Op 5 november trekken de Schotse bevrijders van de Highland Light Infantry en de Glasgow Highlanders Arnemuiden binnen. Arnemuiden was door de Duitsers aangewezen als Rode Kruisplaats. Hierheen vervoerden zij hun gewonden en de gewonde tegenstanders die in hun handen waren gevallen. Het Duitse militaire hospitaal was in de openbare lagere school gehuisvest.
Op 6 november wordt de capitulatie van de Duitsers op Walcheren in Middelburg getekend. Ook Arnemuiden bevindt zich dan weldra in Canadese handen, nadat stormcolonnes een venijnige versperringstelling in de omgeving hebben opgeruimd.
Bij de bevrijding van Zeeland in 1944 treft men op het baanvak van de spoorlijn Goes-Vlissingen grote vernielingen aan. Vrij spoedig is er weer treinverkeer mogelijk (eerst nog zonder seinbeveiliging), aanvankelijk tussen Vlissingen en Middelburg, daarna tot Arnemuiden en na het herstel van de Sloedam tot Goes. De snelheid van het na-oorlogs treintje is slechts 12 á 15 km per uur en de samenstelling uiterst summier. Het geheel is een kleine, van de Koninklijke Maatschappij de Schelde gehuurde rangeerloc met daarachter een dichtgespijkerd rijtuig (met kapotte ramen) en weer daarachter een kolenwagen die voor allerlei doeleinden, variërend van personenvervoer tot transport van vee, levensmiddelen, enzovoorts wordt gebruikt.
De Arnemuidse vissersvloot telt aan het einde van 1944 nog slechts vijf schepen met in totaal 50 m3 en twintig bemanningsleden. Een zeer groot aantal vissersschuiten is in gebruik bij de Duitse weermacht als Vorpostenboote, patrouillevaartuigen. De beste vaartuigen zijn bij de Duitse weermacht in dienst gesteld.
Gedurende de maanden september tot en met november wordt een groot aantal vaartuigen van de Zeeuwse vissersvloot vernietigd. De overgebleven schepen ondervinden groot nadeel van de uitvoerbeperkingen. Van de 430 schepen waaruit in juni 1944 de Zeeuwse vissersvloot bestond worden er 137 door de Duitsers gevorderd. Overigens is de garnalenvisserij dit jaar zeer slecht. De vangsten blijven ver beneden het normale peil.
Het is ook een bewogen jaar voor de Hervormde Kerk. Van de ouderlingen is alleen C. den Hollander nog maar actief; ouderling N. Kievit is nog steeds geëvacueerd; ouderling Joz. Joosse is al geruime tijd ernstig ziek en ouderling A. van de Gruijter heeft bedankt.
Na de ernstige strubbelingen in het najaar van 1943 met ds. J.C. Hooykaas wordt er in 1944 door de kerkenraad alleen maar vergaderd op 28 december, dit onder voorzitterschap van de consulent ds. Simoons. De consulent stelt - in verband met de vele klachten uit de gemeente - de indringende vraag of ds. Hooykaas door de kerkenraad in staat wordt geacht de gemeente te dienen. De kerkenraad spreekt uit dat men de prediking, hoewel voor velen moeilijk te begrijpen, niet anders wenst. Wat het herderlijk werk betreft schiet de predikant ernstig tekort. Met algemene stemmen wordt besloten dat de consulent een klachtschrift over de handelwijze van de predikant op zal stellen ten behoeve van het classicaal bestuur.

▶ _GEGEVENSFRAGMENT_:
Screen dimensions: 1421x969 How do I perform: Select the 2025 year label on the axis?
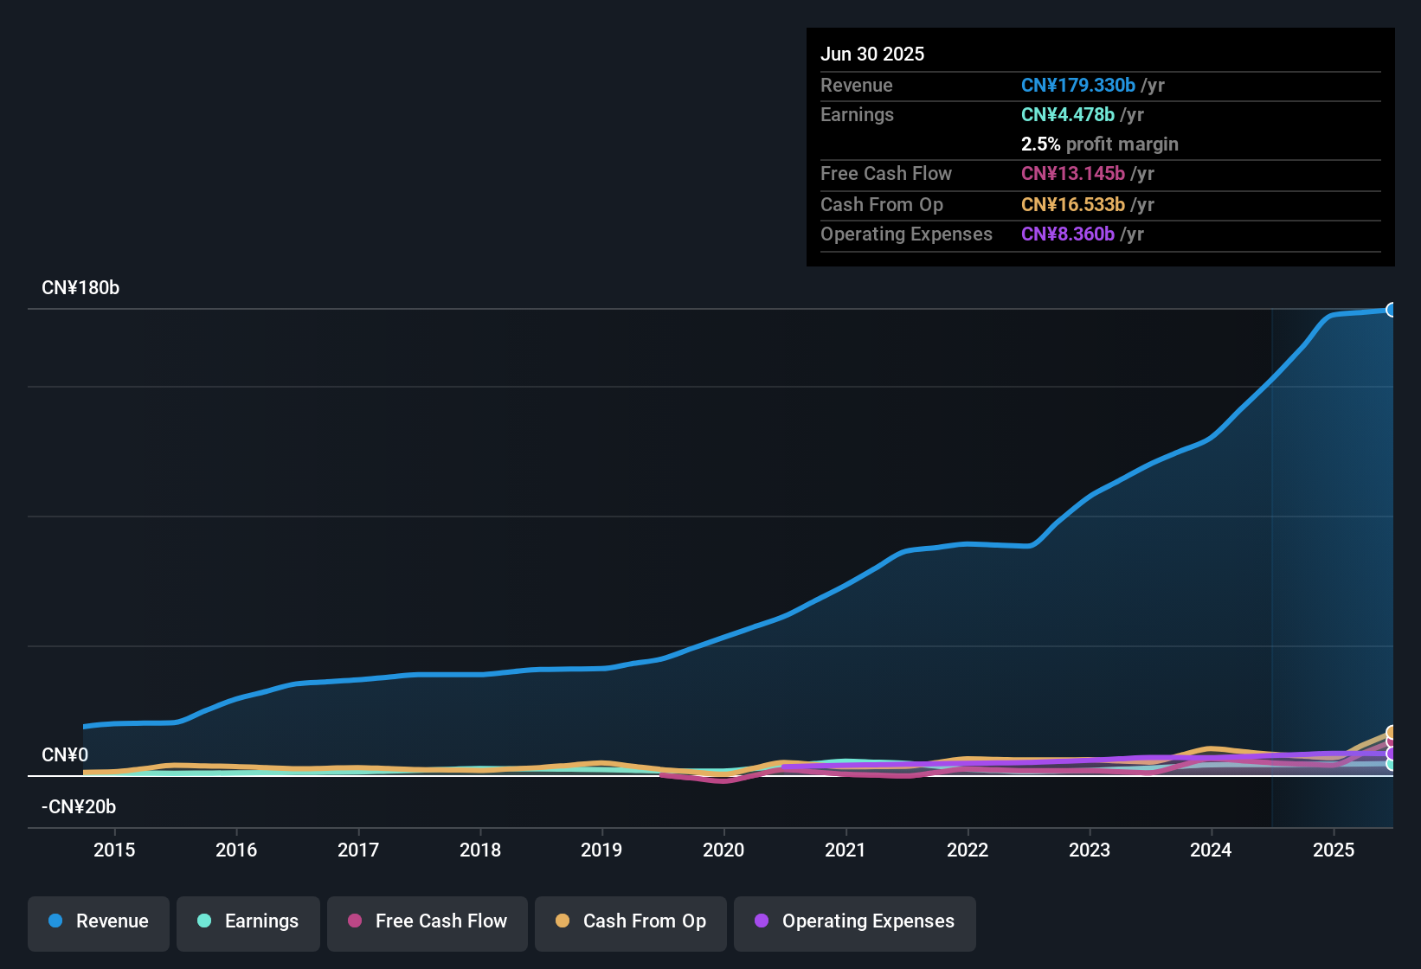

▶ _DOEL_: Herhaal letterlijk het stuk uit de tekst over Arnemuiden in 1944 dat begint bij de woorden "Na de ernstige" en stopt na "het classicaal bestuur.".

▶ _VOLLEDIGE UITVOER_:
Na de ernstige strubbelingen in het najaar van 1943 met ds. J.C. Hooykaas wordt er in 1944 door de kerkenraad alleen maar vergaderd op 28 december, dit onder voorzitterschap van de consulent ds. Simoons. De consulent stelt - in verband met de vele klachten uit de gemeente - de indringende vraag of ds. Hooykaas door de kerkenraad in staat wordt geacht de gemeente te dienen. De kerkenraad spreekt uit dat men de prediking, hoewel voor velen moeilijk te begrijpen, niet anders wenst. Wat het herderlijk werk betreft schiet de predikant ernstig tekort. Met algemene stemmen wordt besloten dat de consulent een klachtschrift over de handelwijze van de predikant op zal stellen ten behoeve van het classicaal bestuur.